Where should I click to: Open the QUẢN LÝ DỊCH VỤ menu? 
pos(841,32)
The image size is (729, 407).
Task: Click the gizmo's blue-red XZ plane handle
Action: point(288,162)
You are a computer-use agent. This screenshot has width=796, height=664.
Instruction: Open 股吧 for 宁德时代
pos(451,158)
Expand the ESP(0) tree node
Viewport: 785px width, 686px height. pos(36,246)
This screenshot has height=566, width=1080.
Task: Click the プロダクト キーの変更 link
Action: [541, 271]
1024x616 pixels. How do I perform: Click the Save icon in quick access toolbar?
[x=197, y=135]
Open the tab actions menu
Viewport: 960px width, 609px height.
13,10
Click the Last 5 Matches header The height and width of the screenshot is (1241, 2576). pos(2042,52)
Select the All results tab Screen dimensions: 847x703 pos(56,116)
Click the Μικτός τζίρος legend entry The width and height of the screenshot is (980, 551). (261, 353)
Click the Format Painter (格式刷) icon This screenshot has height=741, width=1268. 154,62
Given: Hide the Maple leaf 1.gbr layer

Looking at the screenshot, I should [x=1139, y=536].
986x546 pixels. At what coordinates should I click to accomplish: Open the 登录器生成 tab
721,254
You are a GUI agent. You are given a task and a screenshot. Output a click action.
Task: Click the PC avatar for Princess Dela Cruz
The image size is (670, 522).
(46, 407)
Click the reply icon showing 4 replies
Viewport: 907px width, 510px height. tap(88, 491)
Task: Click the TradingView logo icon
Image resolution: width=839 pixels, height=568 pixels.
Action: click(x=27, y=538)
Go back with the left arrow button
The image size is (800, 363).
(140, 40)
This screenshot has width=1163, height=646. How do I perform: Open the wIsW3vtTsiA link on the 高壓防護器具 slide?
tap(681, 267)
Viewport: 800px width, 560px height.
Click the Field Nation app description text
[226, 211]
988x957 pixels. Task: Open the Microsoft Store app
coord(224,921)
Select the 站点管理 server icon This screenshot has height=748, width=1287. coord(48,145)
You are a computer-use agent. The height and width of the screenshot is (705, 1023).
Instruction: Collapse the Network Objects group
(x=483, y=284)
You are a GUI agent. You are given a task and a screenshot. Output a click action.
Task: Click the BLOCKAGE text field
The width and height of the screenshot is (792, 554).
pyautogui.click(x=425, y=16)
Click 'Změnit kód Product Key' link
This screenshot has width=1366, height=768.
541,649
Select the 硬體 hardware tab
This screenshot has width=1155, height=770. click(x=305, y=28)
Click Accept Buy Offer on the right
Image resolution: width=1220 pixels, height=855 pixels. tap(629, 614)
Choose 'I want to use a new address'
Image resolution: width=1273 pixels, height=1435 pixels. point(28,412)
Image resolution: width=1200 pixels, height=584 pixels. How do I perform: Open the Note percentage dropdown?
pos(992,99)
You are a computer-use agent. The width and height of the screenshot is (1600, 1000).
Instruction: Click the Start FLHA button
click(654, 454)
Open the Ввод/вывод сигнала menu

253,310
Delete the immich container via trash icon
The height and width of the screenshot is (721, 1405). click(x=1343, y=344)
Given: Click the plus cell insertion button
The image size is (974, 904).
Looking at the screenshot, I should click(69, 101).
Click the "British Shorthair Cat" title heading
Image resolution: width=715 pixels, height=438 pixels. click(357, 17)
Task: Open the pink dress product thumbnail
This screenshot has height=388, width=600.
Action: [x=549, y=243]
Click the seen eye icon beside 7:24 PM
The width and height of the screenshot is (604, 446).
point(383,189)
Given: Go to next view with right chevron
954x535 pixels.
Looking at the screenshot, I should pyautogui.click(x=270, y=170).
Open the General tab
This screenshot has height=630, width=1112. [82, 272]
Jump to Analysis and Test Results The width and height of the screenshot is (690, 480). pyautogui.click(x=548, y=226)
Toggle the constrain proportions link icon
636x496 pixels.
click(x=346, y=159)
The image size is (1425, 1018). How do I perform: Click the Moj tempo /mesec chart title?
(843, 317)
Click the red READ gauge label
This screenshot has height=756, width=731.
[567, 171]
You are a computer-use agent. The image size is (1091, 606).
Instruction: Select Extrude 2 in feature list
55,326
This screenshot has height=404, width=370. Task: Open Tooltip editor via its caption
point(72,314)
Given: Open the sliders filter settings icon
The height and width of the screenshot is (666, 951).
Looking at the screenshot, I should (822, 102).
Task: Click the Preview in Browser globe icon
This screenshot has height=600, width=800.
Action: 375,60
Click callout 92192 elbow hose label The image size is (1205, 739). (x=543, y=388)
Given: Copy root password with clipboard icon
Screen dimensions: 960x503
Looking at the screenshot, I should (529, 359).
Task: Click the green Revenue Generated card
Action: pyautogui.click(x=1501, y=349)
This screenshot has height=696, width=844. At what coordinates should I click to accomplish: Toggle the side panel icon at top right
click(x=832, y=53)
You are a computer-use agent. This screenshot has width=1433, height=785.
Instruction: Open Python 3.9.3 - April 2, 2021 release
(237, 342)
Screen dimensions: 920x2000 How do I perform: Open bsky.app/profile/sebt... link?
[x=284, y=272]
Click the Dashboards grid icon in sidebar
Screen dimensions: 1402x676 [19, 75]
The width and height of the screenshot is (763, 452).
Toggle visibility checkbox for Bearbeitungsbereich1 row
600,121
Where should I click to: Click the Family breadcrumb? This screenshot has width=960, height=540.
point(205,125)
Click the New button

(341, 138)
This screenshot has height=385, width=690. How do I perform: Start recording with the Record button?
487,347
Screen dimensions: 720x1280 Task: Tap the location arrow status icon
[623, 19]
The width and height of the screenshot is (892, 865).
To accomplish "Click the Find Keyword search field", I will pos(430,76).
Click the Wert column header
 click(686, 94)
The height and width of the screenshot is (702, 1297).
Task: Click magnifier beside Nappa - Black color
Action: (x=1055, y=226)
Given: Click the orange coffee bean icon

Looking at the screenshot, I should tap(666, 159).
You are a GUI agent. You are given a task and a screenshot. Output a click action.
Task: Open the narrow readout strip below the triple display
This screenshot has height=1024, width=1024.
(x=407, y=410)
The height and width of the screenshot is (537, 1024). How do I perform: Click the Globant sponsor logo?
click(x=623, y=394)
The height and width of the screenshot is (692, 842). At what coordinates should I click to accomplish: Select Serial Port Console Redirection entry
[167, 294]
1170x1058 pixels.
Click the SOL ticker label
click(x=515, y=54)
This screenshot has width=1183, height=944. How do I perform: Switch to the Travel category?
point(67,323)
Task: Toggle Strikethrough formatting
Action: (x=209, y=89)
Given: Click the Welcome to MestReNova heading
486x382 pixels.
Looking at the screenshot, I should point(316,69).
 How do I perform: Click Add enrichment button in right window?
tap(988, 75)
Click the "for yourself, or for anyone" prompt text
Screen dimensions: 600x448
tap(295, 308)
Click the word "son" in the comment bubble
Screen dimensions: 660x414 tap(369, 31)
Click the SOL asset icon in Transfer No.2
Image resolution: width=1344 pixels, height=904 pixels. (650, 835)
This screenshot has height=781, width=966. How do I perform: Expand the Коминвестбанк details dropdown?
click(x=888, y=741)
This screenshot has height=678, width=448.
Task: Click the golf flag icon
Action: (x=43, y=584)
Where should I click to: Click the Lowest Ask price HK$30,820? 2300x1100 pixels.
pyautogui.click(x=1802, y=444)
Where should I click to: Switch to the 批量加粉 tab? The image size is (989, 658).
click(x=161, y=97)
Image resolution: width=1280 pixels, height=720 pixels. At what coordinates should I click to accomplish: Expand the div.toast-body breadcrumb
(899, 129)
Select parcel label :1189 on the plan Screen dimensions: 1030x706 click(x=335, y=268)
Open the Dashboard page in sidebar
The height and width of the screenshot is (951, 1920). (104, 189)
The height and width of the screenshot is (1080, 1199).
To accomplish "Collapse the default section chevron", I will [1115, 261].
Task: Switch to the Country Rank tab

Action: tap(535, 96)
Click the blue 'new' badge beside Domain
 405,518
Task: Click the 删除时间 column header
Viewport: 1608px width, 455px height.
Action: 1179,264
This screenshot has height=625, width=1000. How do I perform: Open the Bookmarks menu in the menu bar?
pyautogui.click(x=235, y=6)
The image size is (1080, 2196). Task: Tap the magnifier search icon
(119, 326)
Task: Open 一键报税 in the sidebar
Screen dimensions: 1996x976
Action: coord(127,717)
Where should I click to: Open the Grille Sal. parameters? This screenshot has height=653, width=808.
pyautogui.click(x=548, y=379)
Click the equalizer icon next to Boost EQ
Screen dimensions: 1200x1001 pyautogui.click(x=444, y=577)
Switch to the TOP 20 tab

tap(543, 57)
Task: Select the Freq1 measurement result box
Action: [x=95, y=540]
━━━
■ Required work
Across all the records above, count the lines that contain "chevron" and reply with only the number.

■ Answer space
2